*Instructions for the task*. Gather each line of the records where "agent" appears.

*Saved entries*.
=== Begin Enclosure ===

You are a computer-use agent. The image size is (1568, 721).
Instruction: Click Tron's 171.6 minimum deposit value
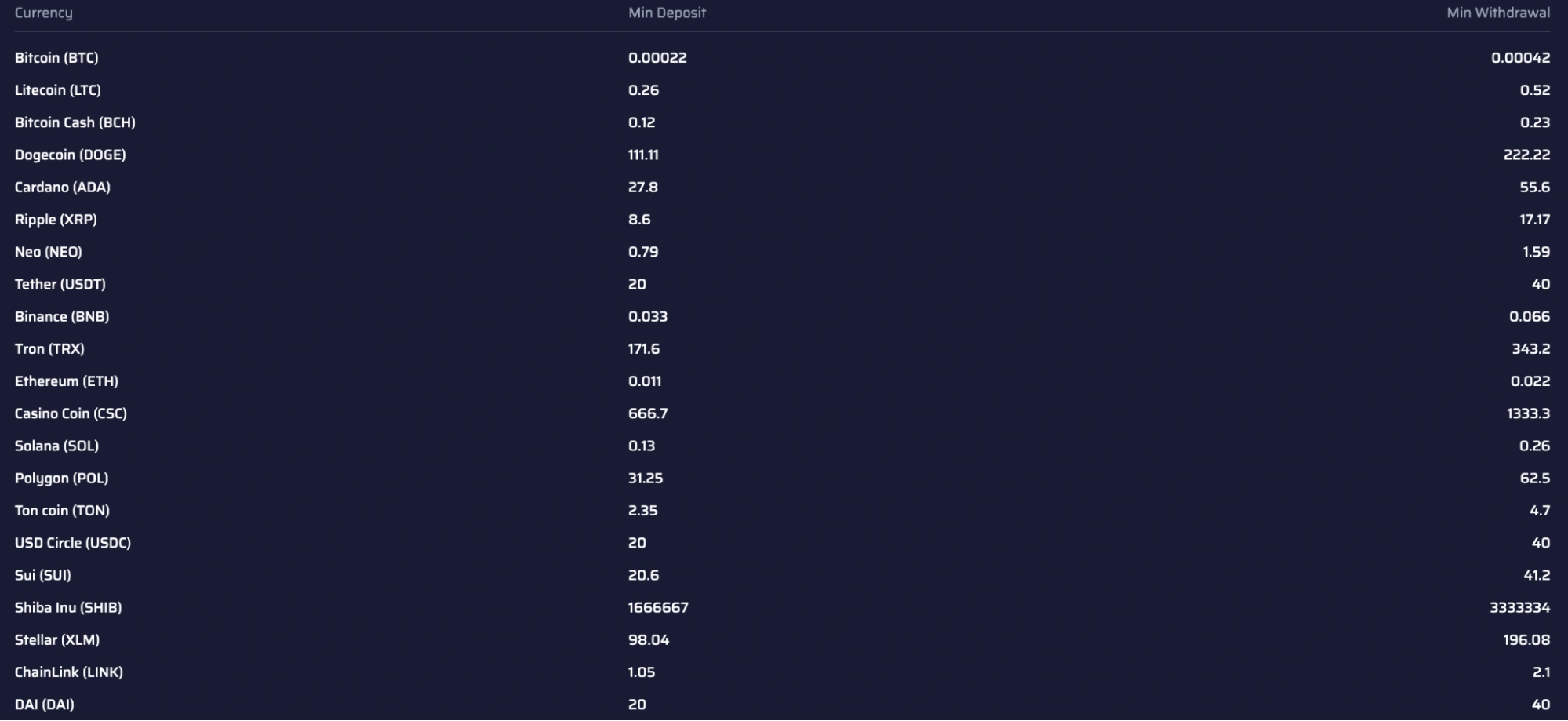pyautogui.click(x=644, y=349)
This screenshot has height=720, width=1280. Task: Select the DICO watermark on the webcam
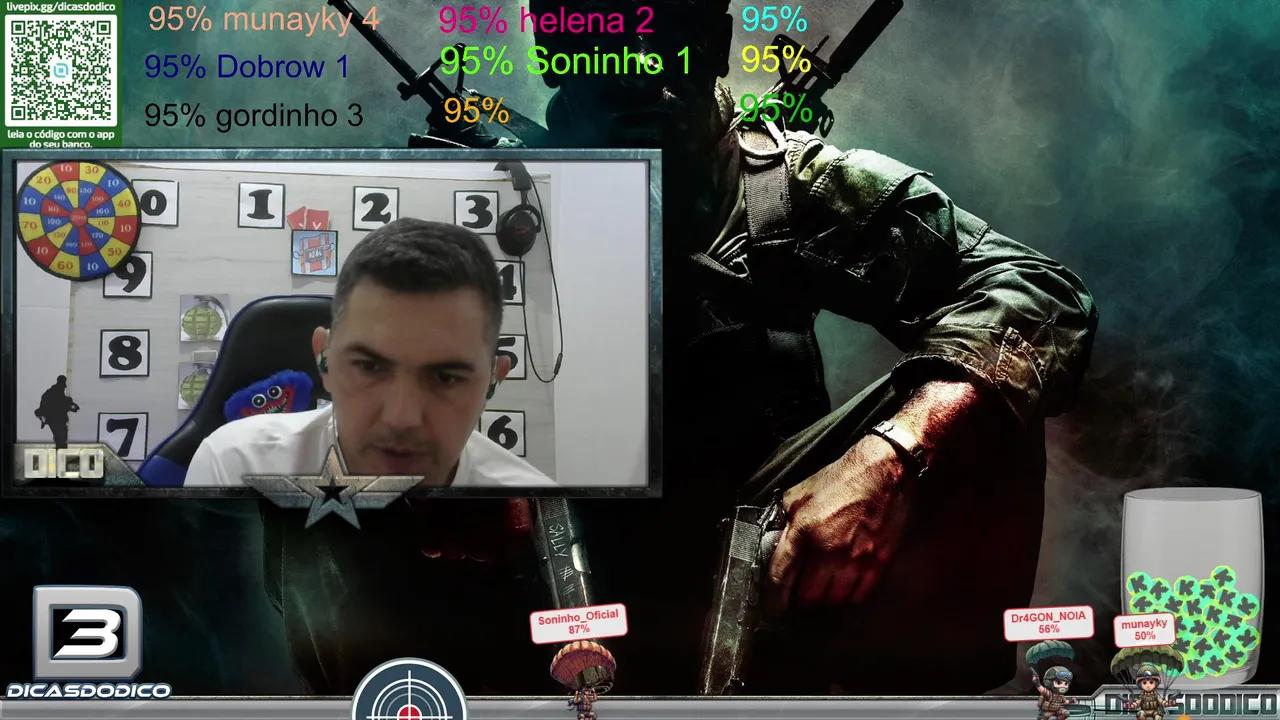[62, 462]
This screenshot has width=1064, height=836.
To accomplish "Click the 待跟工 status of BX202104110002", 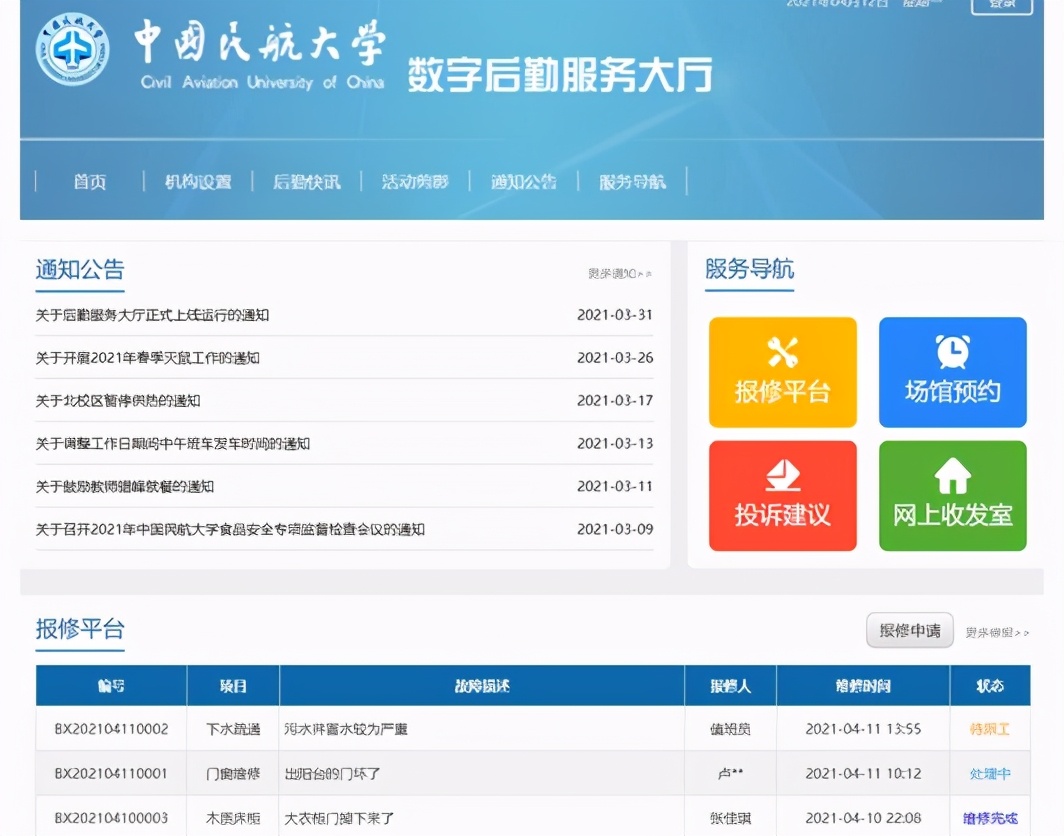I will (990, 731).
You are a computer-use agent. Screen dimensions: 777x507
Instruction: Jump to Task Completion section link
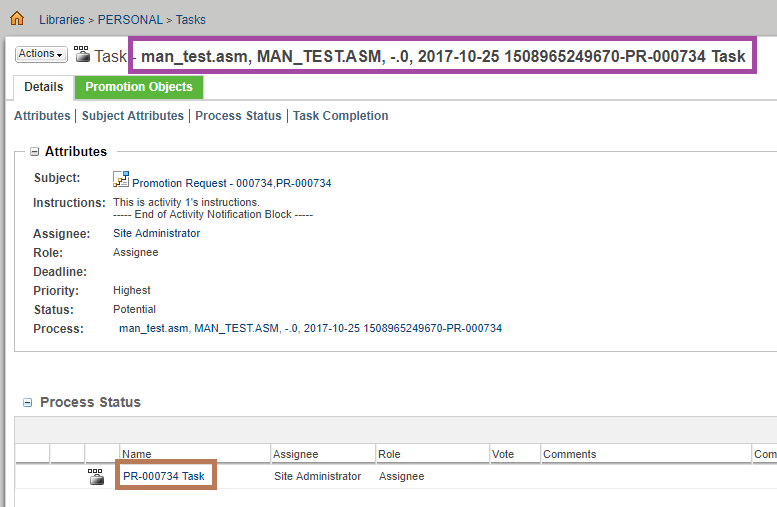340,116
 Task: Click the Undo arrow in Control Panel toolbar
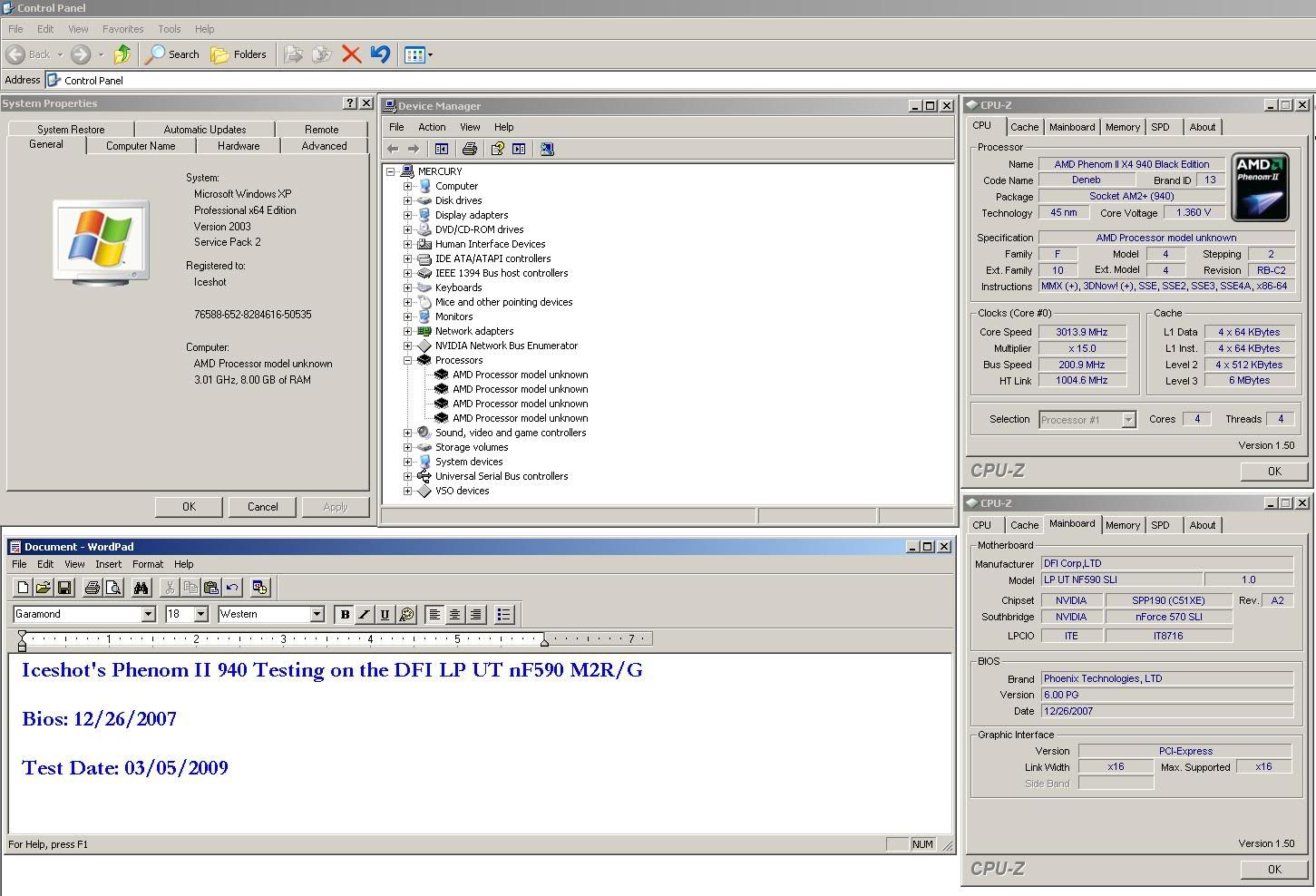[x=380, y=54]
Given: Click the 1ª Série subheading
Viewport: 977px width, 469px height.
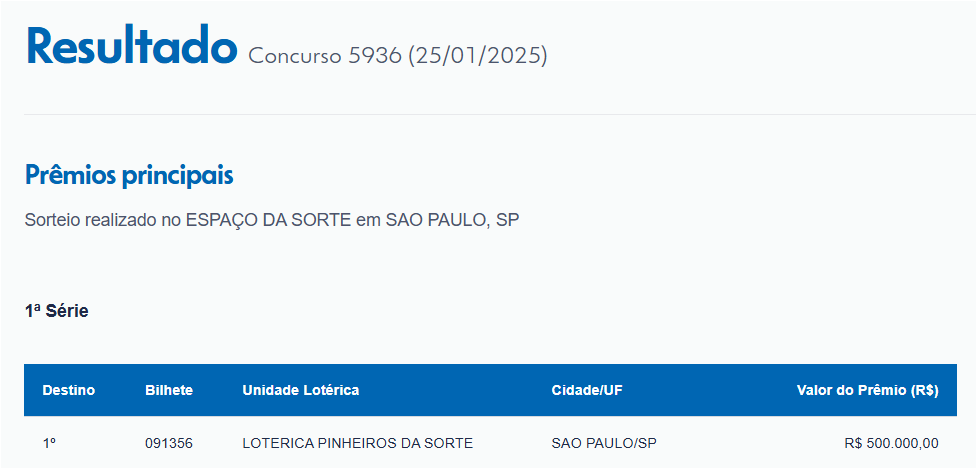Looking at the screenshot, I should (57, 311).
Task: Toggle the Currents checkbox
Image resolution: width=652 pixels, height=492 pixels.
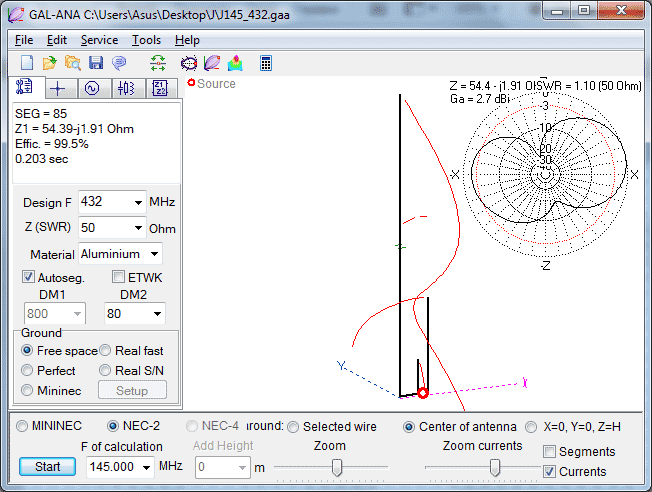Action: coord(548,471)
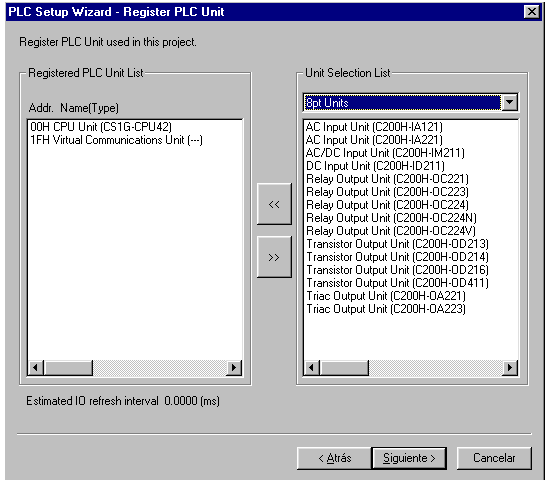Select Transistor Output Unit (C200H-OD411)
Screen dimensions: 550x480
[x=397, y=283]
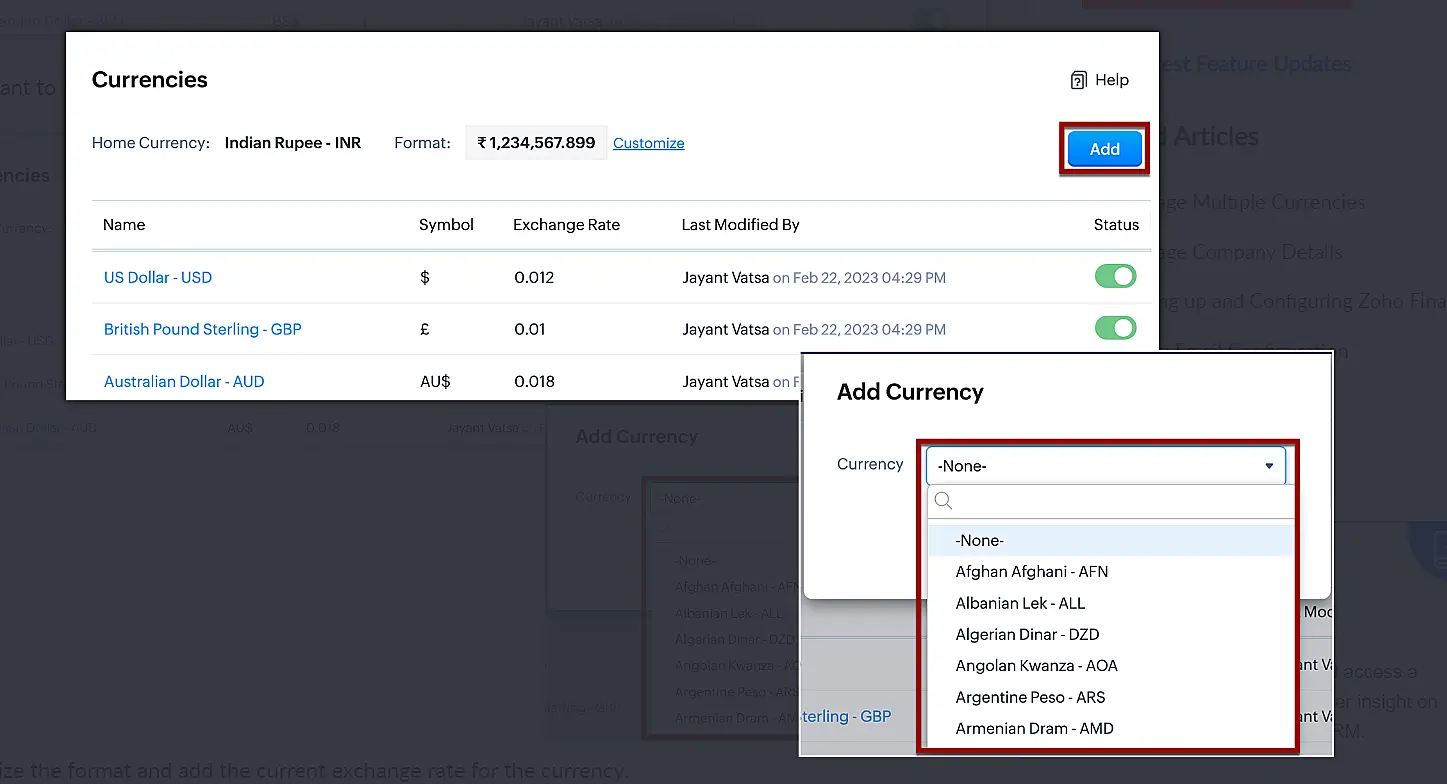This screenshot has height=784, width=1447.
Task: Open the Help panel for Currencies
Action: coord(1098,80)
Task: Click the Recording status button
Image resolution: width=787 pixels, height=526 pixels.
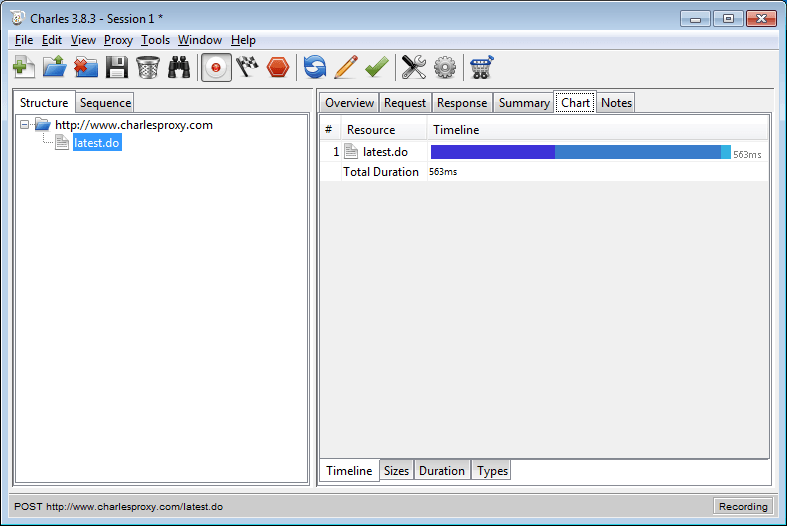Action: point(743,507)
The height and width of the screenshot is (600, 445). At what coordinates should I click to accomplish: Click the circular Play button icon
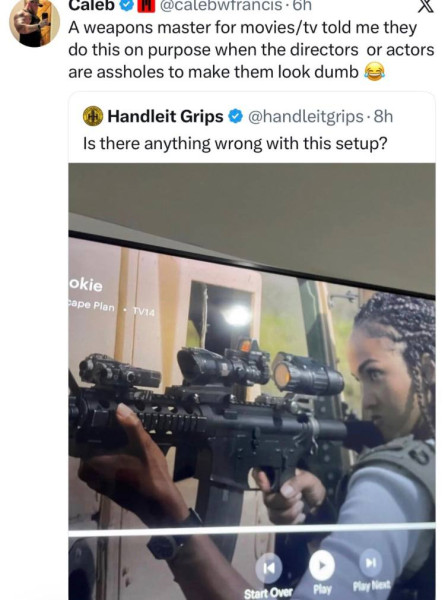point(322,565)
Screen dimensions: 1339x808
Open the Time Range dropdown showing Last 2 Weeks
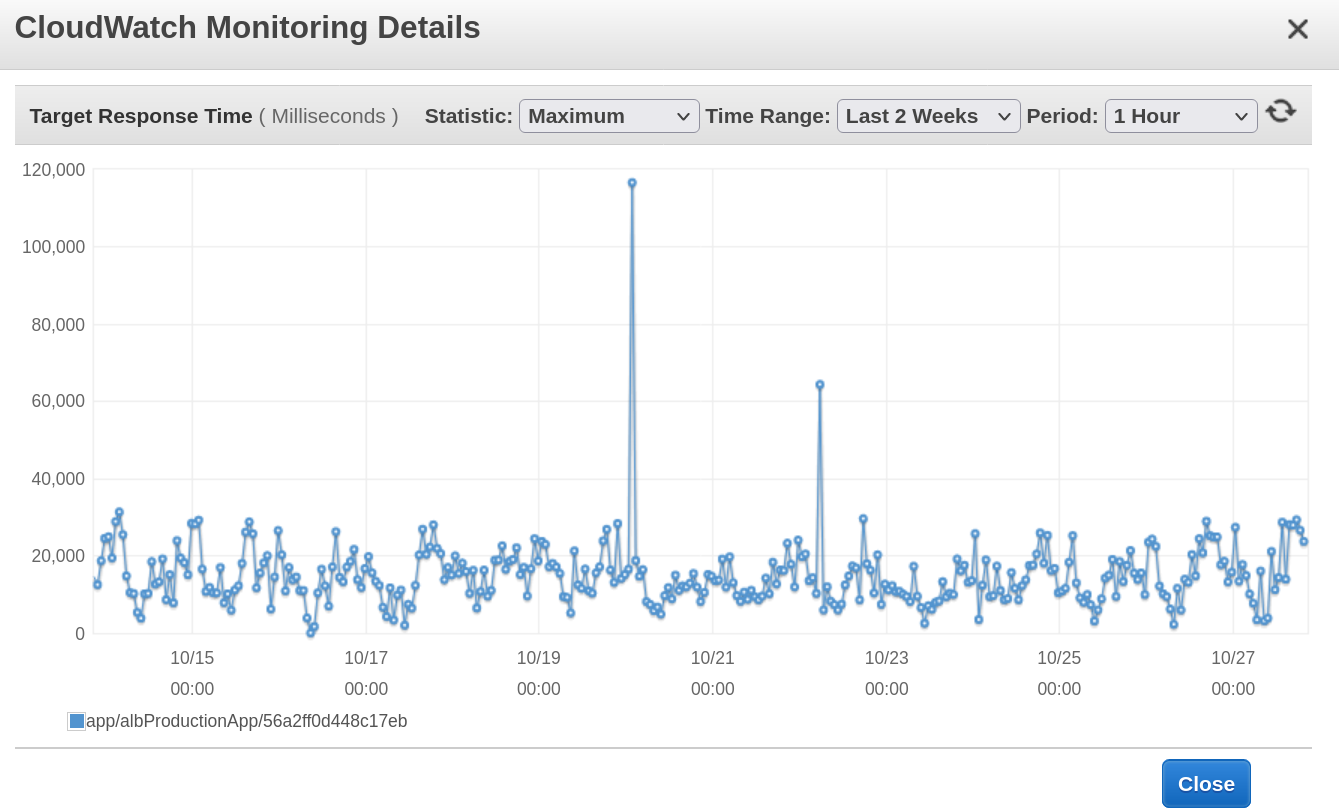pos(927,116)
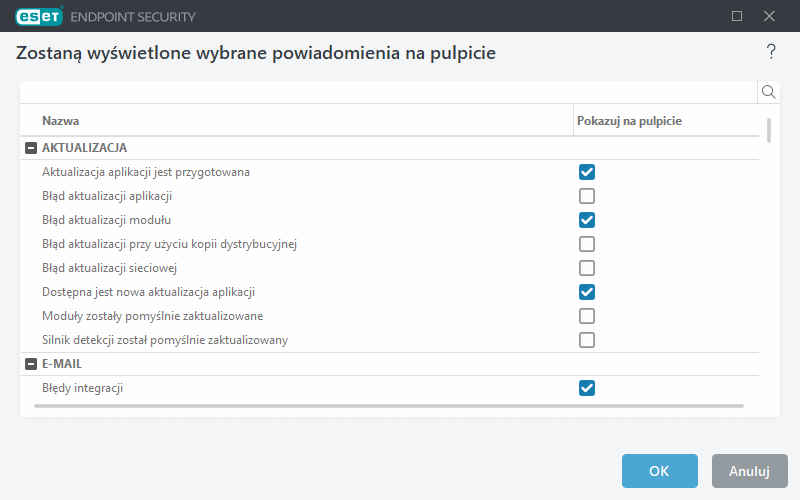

=== End Enclosure ===

*Finished task*.
You are a computer-use agent. The image size is (1568, 721).
You are a computer-use agent. Screen dimensions: 777x507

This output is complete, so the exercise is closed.